An SBOM is expected to contain duplicated names because it describes the complete dependency graph of all included software artifacts. The number of artifacts in the SBOM, is slightly higher than the number of packages in the RPM database. This discrepancy is explained by the fact that a single RPM package may provide multiple software artifacts, and container image builds might include software artifacts that were not installed using RPM packages.

In the end, SBOMs provide detailed, standardized descriptions of software components to enable more reliable security scans and audits.

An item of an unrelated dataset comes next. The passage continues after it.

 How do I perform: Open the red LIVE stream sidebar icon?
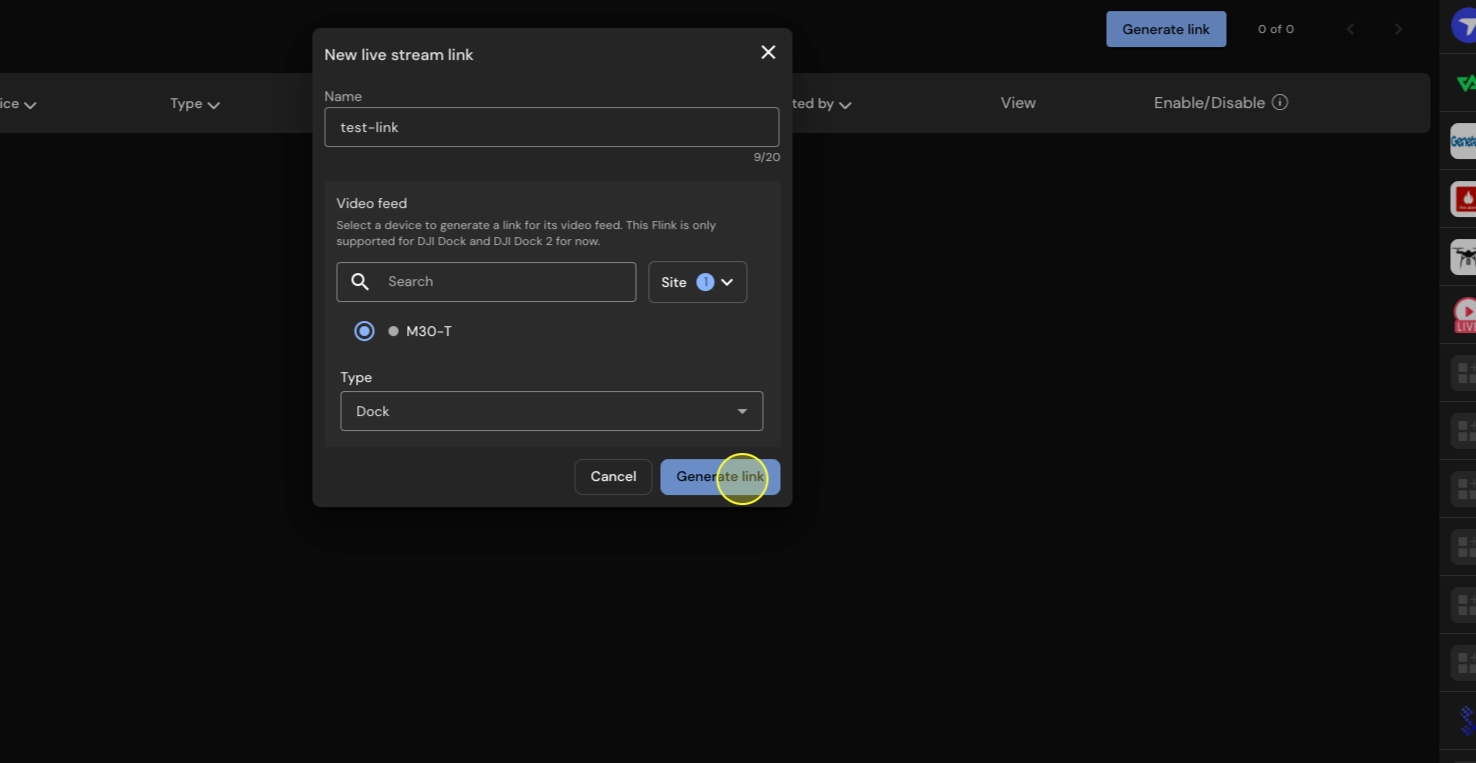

Next steps with Project Hummingbird

Project Hummingbird images support most developer container tasks. These images provide base images for building your applications and include common components like databases and utilities. You can also use Project Hummingbird images for CI/CD pipelines and containerized "toolbox" environments. While hardening requires minor changes to Containerfiles and workflows, it's a relatively small price to pay for peace of mind and better integration with secure development processes.

A future article will focus on using Project Hummingbird images, including builder variants, and trusted libraries from the Calunga project to improve application security.

You can review the Project Hummingbird community documentation for instructions and tools used to create and verify its SBOMs. You can also explore the Konflux project. It provides the infrastructure Project Hummingbird uses to operationalize its software development lifecycle and offers capabilities like provenance and attestation to help you avoid tampering risks and improve auditability.